筆頭相談役・ココちゃん
それは、カフェ・ローワンでの出来事だった。
お昼の時間帯、ルシルの使い魔・ココは中庭で休憩していた。ベラの使い魔・ピーちゃんと枝で寄り添って、さえずり合う。
ふと、ココの体に影が落ちた。
ココは顔を上げて、少し驚いた。目の前に立っていたのは、レナードだった。
「実は……」
レナードは真面目な表情で、ココの姿をじっと見つめる。
「君に相談がある」
「え。ぼ、僕……?」
ココは目を丸くして、翼で自分を指さした。
レナードがココに声をかけてくるのは稀だ。ココも自分からは話しかけたりしない。今、ルシルは店の中で食事中だ。
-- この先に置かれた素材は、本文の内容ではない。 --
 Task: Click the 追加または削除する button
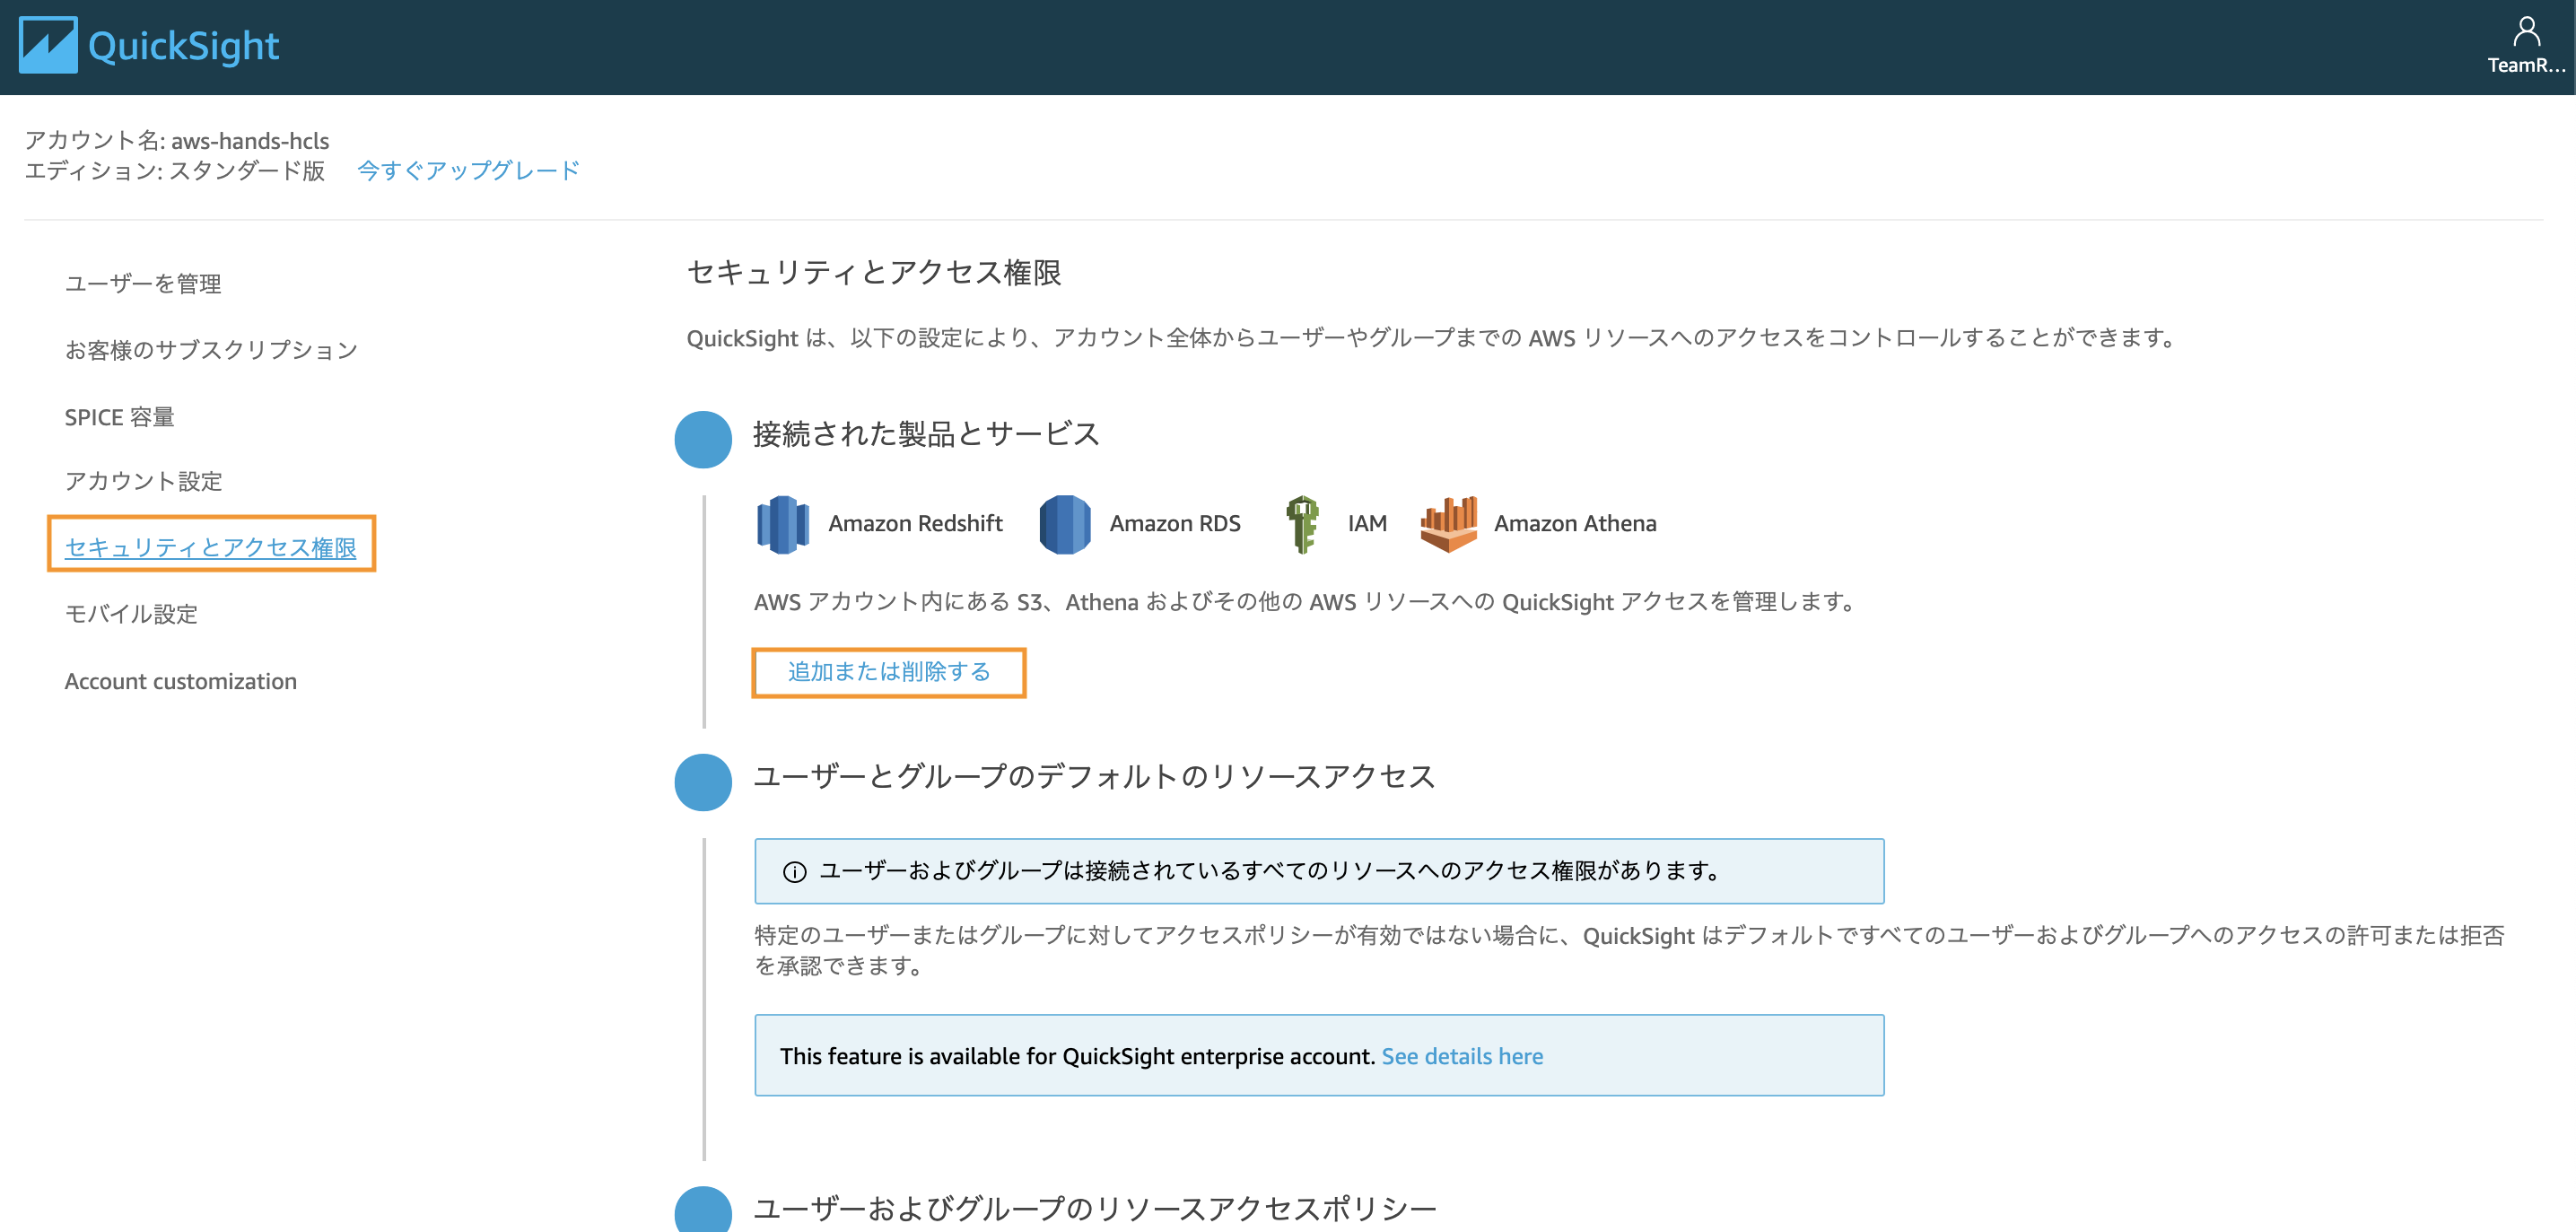(x=888, y=672)
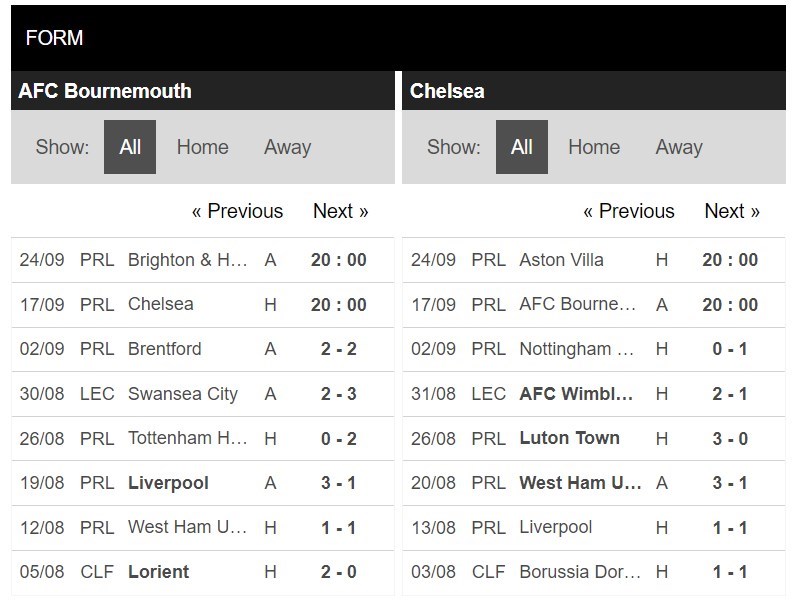Open the Lorient CLF match
Viewport: 796px width, 612px height.
(x=203, y=572)
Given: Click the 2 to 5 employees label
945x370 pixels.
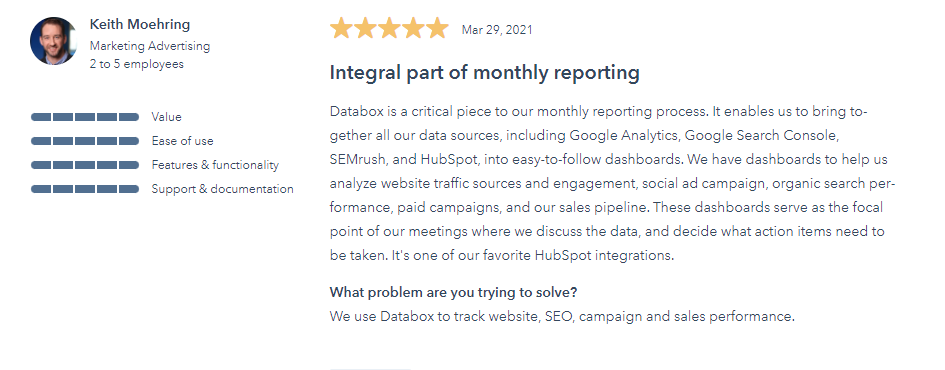Looking at the screenshot, I should click(x=137, y=64).
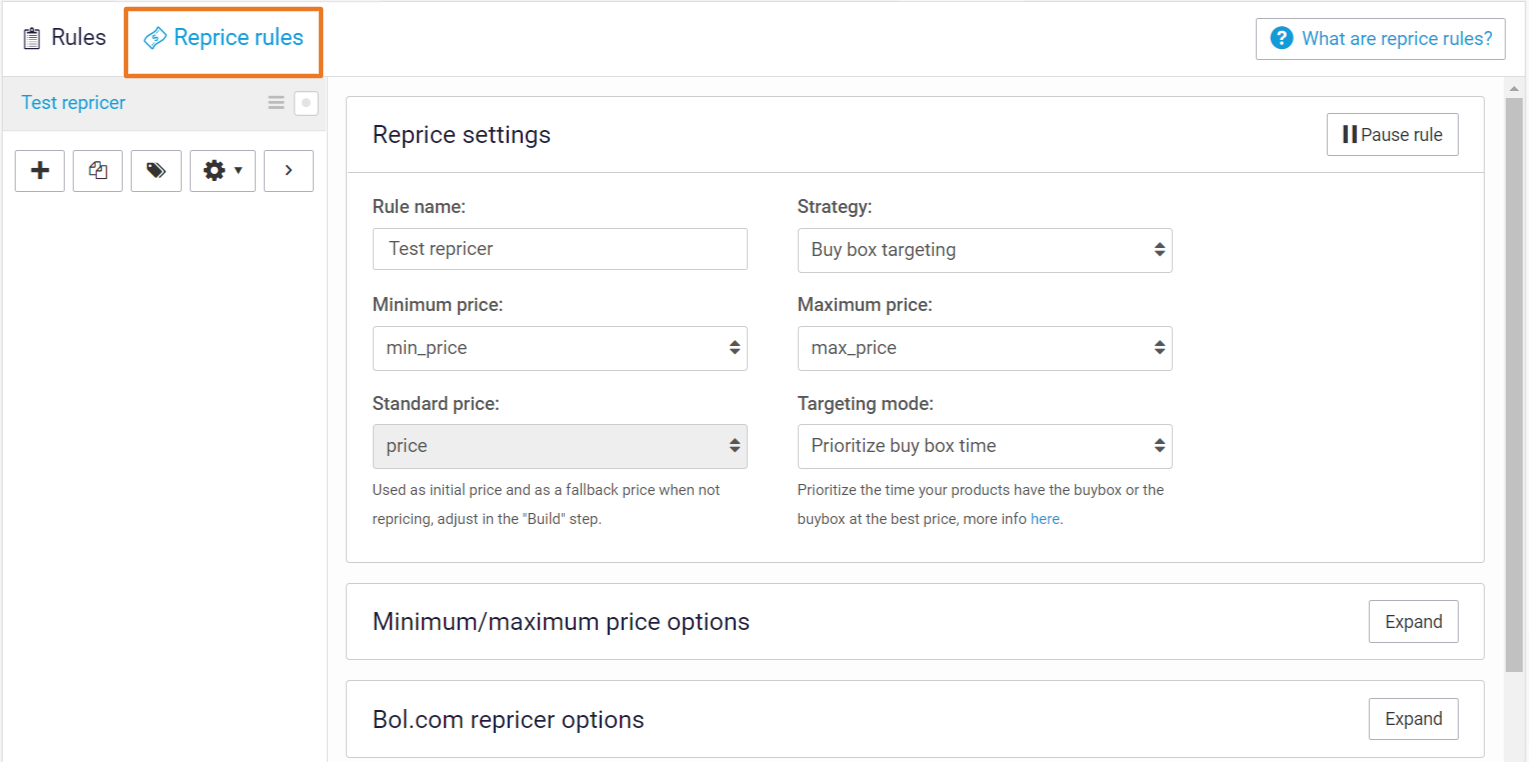Toggle the Test repricer status indicator
The height and width of the screenshot is (762, 1529).
306,103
――ルシルがいない時を狙って、わざわざココに声をかけてくるとは、何の用なのだろうか?
レナードは木の横に佇む。
「ルシルが最近、気になっている物や、欲しがっている物はないだろうか」
ココは羽ばたいて、レナードの肩の上に乗る。そして、翼を羽ばたかせた。
「それって、事前調査? ルシルにプレゼントでもするの?」
「ああ。ルシルが喜びそうなものはいくつか思いつくんだが……。一番は、魔導書だろう」
「うんうん、そうだね」
「だが、本人に探りをいれてみたが、目ぼしい本はすでに自分で持っていそうだった」
「うんうん」
「アクセサリーや服には興味がなさそうだ」
「まあね~」
「魔導具なら欲しがるだろうが……。これも興味がありそうな物は、すでに入手済みの可能性が高い」
「あー。ルシルのお給料の使い道は、ほとんどが食事か、魔法関連だから」
「やはりな」
レナードは静かに息を吐いて、ココの姿を横目で捉えた。
「そこで、君の知恵を借りたい」
「へへ……あの英雄様がね~。僕の力を借りたいなんてね」
ココは気分を良くして、胸毛をもふもふと膨らませる。
「いいよ! 僕が知っているとっておきの情報、教えてあげる」
「助かる」
「ルシルが欲しいのはねえ、石だよ!」
「……石?」
「箒に埋めこむ用の魔法石さ。最近、無理な飛行をしたせいで、少し欠けちゃったみたいで」
「ああ……なるほど」
レナードは覚えがあるのか、目を細めた。
魔導士が使用する箒は、一般的な掃除用の品とは異なっている。穂の中央に魔法石を設置することで、風の流れを制御しやすくしているのだ。ルシルの箒には、赤い魔法石が使われている。
先日、ジークとの対決の際、ルシルは箒を酷使していた。その際、魔法石がわずかに欠けてしまったのだ。飛行には問題がないが、空気抵抗が大きくなるため、箒の制御が難しくなる。
「有力な情報をありがとう」
レナードはほほ笑むと、感謝するようにココの胸毛を撫でた。
そして、大きな果物を枝に置いてくれる。
「わー!」
ココは目を輝かせ、その果物に飛びついた。
◇
その日の夜のこと。
ココはルシルと共に、カフェ・ローワンを訪れていた。ルシルはベラとお茶をしながら話をしていたが、今日は疲れていたのか、途中からうとうととし始める。
そして、とうとうソファで横になって眠ってしまった。
いつもであれば、ベラはすぐにルシルを叩き起こして、家に帰らせるのだが……今日はちがっていた。
ルシルの体にそっと毛布をかける。
そして、ベラはカップを持って、ココとそばへとやって来た。
「ココちゃん、お話してもいいかしら?」
「ん、なに?」
ココは体全体をくいっと傾ける。
「ルシルについて教えてほしくて……。ルシルって辛い食べ物が好きでしょ? 最近、特にはまっている料理とかってない?」
「お料理? ……なに? 君が作ってあげるの?」
「まあ、そんなところね」
ベラはうっすらとほほ笑む。ココはテーブルの上で、翼をパタパタとさせながら答えた。
「それならねえ、チキンティッカだよ! 熟れすぎた木苺よりも鮮烈で、真っ赤なやつ」
「え、真っ赤って……?」
チキンティッカとは、ヨーグルトとスパイスに漬けこんだ鶏肉のことだ。繁華街ではよく屋台で、串に刺した物が売られている。普通のチキンティッカなら、茶色か、ほんのりと赤い物が多いのだが……。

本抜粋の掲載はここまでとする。